* **Dataset content**:
-.-.-

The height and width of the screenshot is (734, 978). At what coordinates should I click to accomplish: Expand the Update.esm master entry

-.-.-

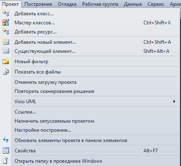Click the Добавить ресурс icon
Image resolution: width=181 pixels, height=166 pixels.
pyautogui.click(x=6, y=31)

-.-.-

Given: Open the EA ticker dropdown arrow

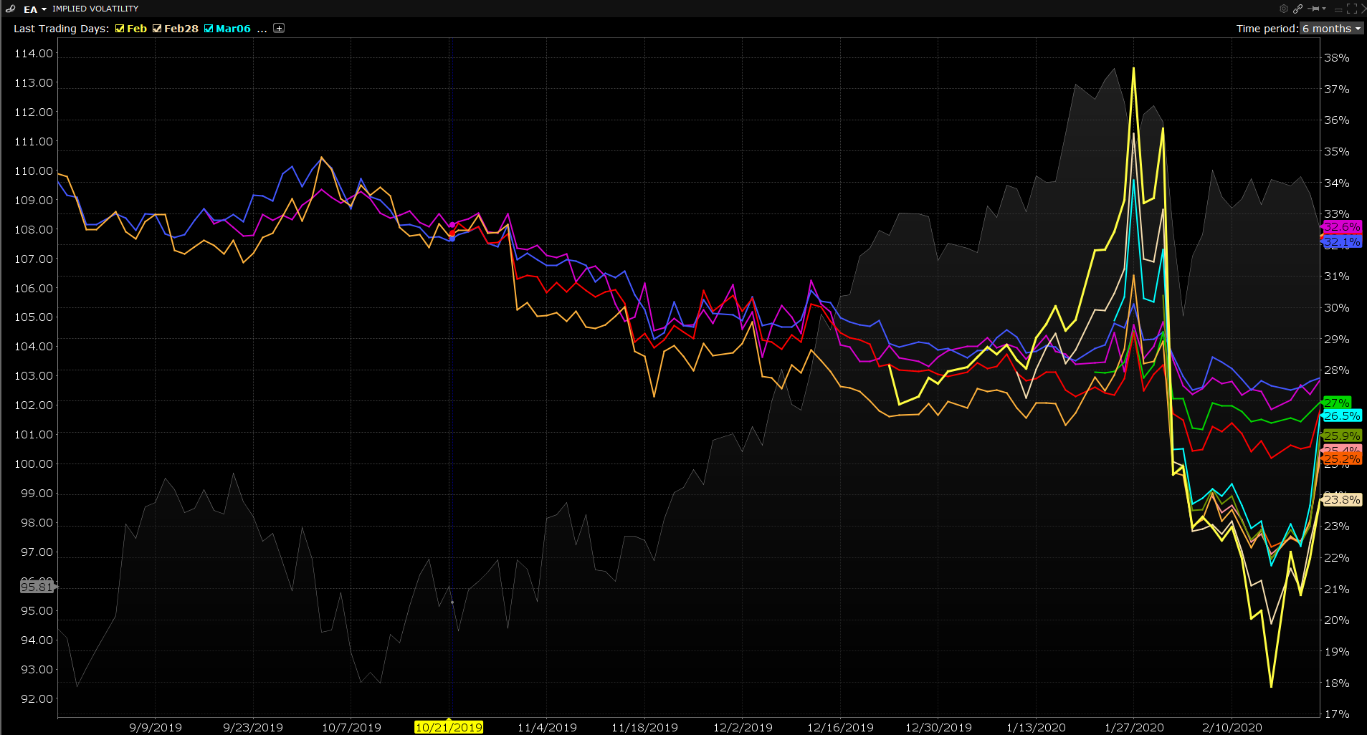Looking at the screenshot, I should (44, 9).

-.-.-

* **Direction**:
Give only the number of lines in the items above that contain the string "width", treating uppercase and lowercase as different.

* **Result for this exercise**:
2